▶ DATA EXTRACT
####################
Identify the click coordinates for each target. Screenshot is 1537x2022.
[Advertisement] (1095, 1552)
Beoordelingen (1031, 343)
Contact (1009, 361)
####################
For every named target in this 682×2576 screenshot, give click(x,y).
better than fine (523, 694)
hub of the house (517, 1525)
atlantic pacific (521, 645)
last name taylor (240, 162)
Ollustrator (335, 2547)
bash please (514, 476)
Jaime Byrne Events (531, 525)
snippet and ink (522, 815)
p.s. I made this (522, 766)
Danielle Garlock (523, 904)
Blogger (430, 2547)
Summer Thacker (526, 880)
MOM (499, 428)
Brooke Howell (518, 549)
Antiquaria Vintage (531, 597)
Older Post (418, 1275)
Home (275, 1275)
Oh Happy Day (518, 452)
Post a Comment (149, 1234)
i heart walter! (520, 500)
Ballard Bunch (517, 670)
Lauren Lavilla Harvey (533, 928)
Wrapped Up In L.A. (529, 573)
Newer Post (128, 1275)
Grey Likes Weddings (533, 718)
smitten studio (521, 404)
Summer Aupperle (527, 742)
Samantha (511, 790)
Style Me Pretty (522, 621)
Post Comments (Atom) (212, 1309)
####################
▶ EXERCISE
Echo the rows from the one containing "Identify the click" through the one containing "Contact (1009, 361)", reproducing each line without any change.

▶ CORRECT ANSWER
Identify the click coordinates for each target. Screenshot is 1537x2022.
[Advertisement] (1095, 1552)
Beoordelingen (1031, 343)
Contact (1009, 361)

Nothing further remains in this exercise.